An interesting article from the Financial Times making the rounds this morning looks at an important shift in Federal Reserve authority and policy that will be discussed in tomorrow's closed door meeting; the ability to pay interest on bank reserves. What does this mean?

First, it's not new. Under a law passed in 2006, the Federal Services Regulatory Relief Act, the Fed will gain the authority to pay interest on reserves beginning in 2011. What will be discussed, according to the Financial Times, is the timing of the policy and whether it should be pushed forward to help deal with the current crisis.

What does paying interest on reserves accomplish? As the FT explains, currently the Fed cannot expand or contract its balance sheet without altering the overall supply of reserves and changing its main policy rate, the Fed funds rate. But if the Fed was able to pay interest on deposits, it could use that rate to put a floor under the Fed funds rate.

Minyanville Professor Scott Reamer has looked at this issue and notes that it is little different than any of the non-traditional methods the central bank has used to stave off debt crises in the past. "In the final analysis, all of these sorts of measures are different avenues of getting people to take up risk (read: credit) again. If they are unwilling to do so, then the avenues the fed takes – as history here and in Japan indicate – are relatively unimportant to the larger question of whether the Fed is able to re-start the hyperinflation of assets that so abruptly turned off in August 2007."

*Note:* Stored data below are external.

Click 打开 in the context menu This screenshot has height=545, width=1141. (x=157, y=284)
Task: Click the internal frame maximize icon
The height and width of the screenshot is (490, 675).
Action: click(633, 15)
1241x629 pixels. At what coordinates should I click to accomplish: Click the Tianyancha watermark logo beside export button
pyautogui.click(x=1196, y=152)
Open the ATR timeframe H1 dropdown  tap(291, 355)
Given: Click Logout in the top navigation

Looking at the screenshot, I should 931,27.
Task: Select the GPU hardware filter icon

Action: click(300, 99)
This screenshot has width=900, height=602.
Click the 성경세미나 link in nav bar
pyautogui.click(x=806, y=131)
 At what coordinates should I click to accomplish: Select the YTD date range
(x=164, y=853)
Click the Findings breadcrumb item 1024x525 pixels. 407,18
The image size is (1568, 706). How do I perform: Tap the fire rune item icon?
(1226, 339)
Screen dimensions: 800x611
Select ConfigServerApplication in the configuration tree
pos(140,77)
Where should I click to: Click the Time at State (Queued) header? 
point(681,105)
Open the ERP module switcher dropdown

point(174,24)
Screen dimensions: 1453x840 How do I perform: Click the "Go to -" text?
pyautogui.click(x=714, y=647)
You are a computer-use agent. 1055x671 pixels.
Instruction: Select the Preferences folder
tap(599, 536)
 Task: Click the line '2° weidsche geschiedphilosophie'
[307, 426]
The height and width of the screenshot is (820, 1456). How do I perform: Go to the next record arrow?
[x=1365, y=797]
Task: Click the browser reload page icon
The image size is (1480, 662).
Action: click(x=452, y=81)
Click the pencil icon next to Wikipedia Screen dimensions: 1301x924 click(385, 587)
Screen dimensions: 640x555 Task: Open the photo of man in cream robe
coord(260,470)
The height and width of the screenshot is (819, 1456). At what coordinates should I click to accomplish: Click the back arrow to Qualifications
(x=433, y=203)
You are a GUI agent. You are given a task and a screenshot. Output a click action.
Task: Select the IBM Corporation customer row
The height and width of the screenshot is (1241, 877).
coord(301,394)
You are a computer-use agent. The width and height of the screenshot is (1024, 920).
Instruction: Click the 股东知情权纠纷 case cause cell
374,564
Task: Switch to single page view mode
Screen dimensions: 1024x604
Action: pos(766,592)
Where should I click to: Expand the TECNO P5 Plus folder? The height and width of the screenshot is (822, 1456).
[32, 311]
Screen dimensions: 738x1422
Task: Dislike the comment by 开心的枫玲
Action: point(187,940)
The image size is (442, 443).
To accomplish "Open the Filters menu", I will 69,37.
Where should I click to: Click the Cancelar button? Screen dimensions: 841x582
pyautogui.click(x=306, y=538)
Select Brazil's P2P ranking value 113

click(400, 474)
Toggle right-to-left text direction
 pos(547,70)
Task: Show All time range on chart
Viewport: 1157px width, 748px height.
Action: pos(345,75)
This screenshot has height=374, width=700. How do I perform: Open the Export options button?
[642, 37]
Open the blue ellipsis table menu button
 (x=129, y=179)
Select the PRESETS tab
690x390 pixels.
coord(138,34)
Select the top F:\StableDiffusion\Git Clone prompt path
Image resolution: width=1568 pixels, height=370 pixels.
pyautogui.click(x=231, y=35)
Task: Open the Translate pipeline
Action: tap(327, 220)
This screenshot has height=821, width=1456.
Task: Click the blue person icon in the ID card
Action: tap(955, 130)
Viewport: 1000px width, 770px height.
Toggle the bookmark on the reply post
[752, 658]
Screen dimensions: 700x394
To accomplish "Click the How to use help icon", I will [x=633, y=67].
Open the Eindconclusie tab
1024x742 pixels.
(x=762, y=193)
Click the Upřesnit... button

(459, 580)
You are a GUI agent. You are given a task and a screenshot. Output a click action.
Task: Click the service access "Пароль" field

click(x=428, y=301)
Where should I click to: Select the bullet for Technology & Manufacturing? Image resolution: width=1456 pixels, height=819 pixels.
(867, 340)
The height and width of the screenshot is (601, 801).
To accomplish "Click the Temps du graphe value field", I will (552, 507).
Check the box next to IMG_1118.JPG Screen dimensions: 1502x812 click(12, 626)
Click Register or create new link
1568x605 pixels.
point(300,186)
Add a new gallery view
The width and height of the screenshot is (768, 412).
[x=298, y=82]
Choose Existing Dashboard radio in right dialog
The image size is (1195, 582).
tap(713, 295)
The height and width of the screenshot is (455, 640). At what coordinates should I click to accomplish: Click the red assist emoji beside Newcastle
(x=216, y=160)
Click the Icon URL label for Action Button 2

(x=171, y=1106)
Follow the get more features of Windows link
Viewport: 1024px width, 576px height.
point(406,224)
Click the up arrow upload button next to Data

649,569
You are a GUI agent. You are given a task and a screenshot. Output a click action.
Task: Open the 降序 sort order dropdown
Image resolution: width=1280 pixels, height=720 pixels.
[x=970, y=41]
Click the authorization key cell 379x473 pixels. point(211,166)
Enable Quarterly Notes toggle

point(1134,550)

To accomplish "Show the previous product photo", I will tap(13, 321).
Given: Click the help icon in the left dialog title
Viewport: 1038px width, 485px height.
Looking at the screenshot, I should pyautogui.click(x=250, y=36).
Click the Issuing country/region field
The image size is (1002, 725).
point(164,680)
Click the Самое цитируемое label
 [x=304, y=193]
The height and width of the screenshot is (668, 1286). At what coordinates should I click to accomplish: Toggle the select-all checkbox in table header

Bottom line, the Fed needs you to continue to expand your appetite for risk and borrow more money to spend more money. That is why we are so focused in Five Things on the many subtle clues accumulating suggesting risk aversion is deepening and becoming part of a larger lifestyle view.

3. Great Expectations

Home prices in 20 U.S. metropolitan areas fell in February by the most since record-keeping began in 2001, according to the S&P/Case-Shiller home-price index.

The Case-Shiller index fell 12.7% year-over-year in February, after a 10.7% decline in
January. Seventeen of the 20 reporting metropolitan areas are posting record low annual declines, according to the report, and 10 of those are declining in double-digits.

The index has fallen for 14 consecutive months in year-over-year terms.

It's almost enough to make one expect home prices to continue to fall. Almost.

4. MasterCard: Consumers Continue to Shift Away from Discretionary Purchases

MasterCard (MA) this morning said first-quarter profit more than doubled as customer spending increased, and that sounds very good for the broader economy until we realize what, exactly, consumers are spending on. Or, rather, what they are not spending on.

MA President and CEO Robert Selander said on the company's conference call this morning that, "the trends that we saw over the past few quarters have the U.S. a consumer shift away from discretionary purchases such as luxury retail and home furnishings to non-discretionary purchases, including food and gasoline."

5. TV: Man's Real Best Friend

Here's an interesting question David Gaffen over at the Wall Street Journal asked us this morning: If retailers such as Circuit City (CC) and Best Buy (BBY) continue to struggle, how is it that Corning (GLW) - maker of LCDs - can continue to blow past earnings expectations? This is a very good question. Have people not head there's a recession on?

We listened to the GLW call this morning and would note a few things:

1) GLW came in with very nice gross margins amid very high demand for LCD TVs. They noted that even the U.S. market for LCD TVs is very strong, so it's the margins at the retail level that are under pressure.

2) GLW also benefited significantly due to the U.S. dollar/Yen exchange rate.

3) The company presented slides from their February investor conference showing that TV sales during recessions really don't slow down.

So, apparently, no matter how tough times get we are unafraid to open up the wallet for a television. Why? It's simple. Because TV, not dogs, are man's best friend.

They cost less to maintain, require no feeding or walking, no vet bills, they don't bite, bark or go to the bathroom on the carpet, and they are always there for us when we need them, listening to our sob stories, showing us pictures of all the poor bastards who are worse off than we are. Yes, TV is man's best friend.